[DFDL-WG] Fw: Nulls and Defaults

Alan Powell alan_powell at uk.ibm.com
Thu Apr 3 06:59:34 CDT 2008


I have made the changes discussed yesterday plus the following

added "useNilForDefault is specified" to the definition of  "has default 
value specified? in 13.9
Changed null to nil, nullable to nillable etc except for 
LengthKing=NullTerminated. Agree?


I am concerned about one of the changes

nilIndicatorPath
Path Expression
Path to a logical Boolean field which indicates if this element is null.
For nullKind='nullIndicator'., a path expression referencing another 
element that must be of type Boolean which indicates if this element is 
null. On input, the element value is null if the provided value is true.
When null, on input the element is parsed as normal. If the element length 
is known then the value is skipped otherwise the value must be scannable. 
When null, on output the value is set based on fillByte or padCharacter 
properties and the referenced value set to true.
If non-null then the element is parsed or output normally and the 
referenced value set to false.
Annotation: dfdl:element (all simple types)
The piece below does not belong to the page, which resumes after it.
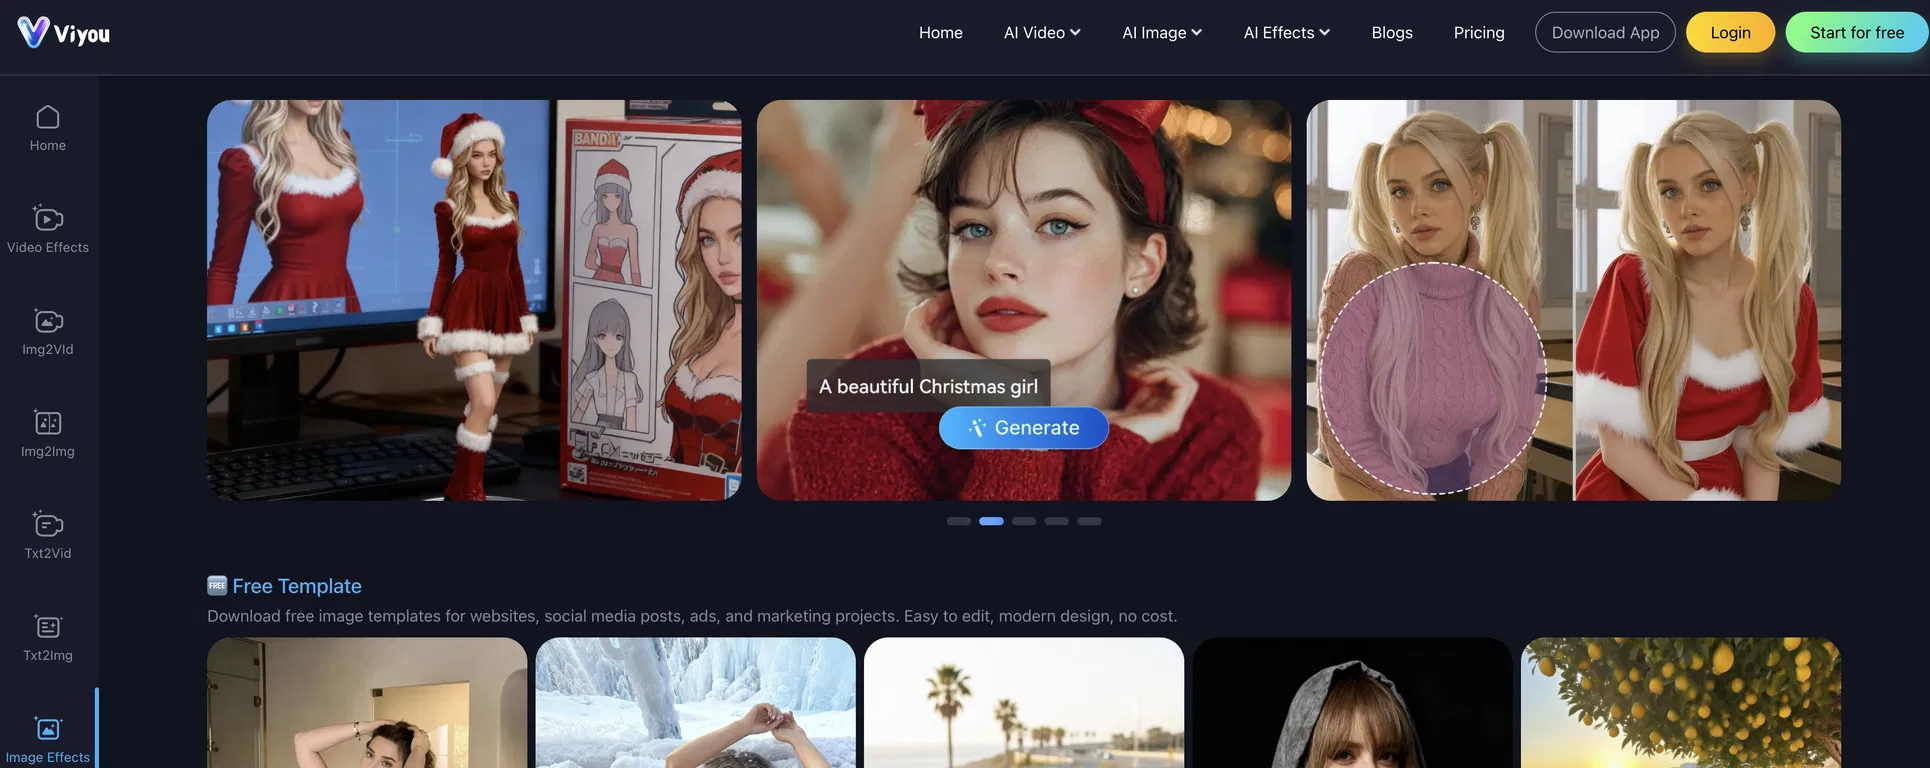Open the Pricing page
This screenshot has height=768, width=1930.
(x=1478, y=33)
By setting the referenced nil indicator we have made it 
impossible/difficult  to implement a streaming unparser. I'm not sure that 
is a good idea.

Also unless we relax the expression rules the indicator bit must be before 
the element.


Please review sections 13.8-13.10




Alan Powell

 MP 211, IBM UK Labs, Hursley,  Winchester, SO21 2JN, England
 Notes Id: Alan Powell/UK/IBM     email: alan_powell at uk.ibm.com 
 Tel: +44 (0)1962 815073                  Fax: +44 (0)1962 816898

----- Forwarded by Alan Powell/UK/IBM on 03/04/2008 12:20 -----

From:
Alan Powell/UK/IBM
To:
Steve Hanson/UK/IBM at IBMGB, "Mike Beckerle" <mbeckerle at OCO-INC.COM>
Date:
01/04/2008 18:35
Subject:
Re: Fw: Nulls and Defaults (was  [DFDL-WG] OGF DFDL WG minutes 2007-12-05 
call)


Steve, Mike

I have finally got around to finishing this off and it turned out to be a 
lot more work than I expected as the default and nulls information as all 
in the wrong places.

Changes

13.8 Properties for Nullable Elements

Updated as requested.
nullKind=xpath changed to nullIndicator as it was xpath is also used in 
nullValue so it was confusing.

13.9    Properties for Default Value Control

Moved from  most of 17.1.1.1 and 17.2 so is now the main description of 
defaults. 

13.10   Nulls, Defaults, and Initiators

Moved from 14.2.1
Updated as requested

17.1.1.1        Repeating and Variable-Occurrence Items and Default Values
Remainder of discussion of variable occurrences.


Outstanding issues

5) Is the list style syntax for dfdl:nullValues acceptable? 
Yes because you can use <dfdl:property name=?nullValues?>?? ?null? 
?NULL?</dfdl:property> 
So what is the syntax and it has to include expressions.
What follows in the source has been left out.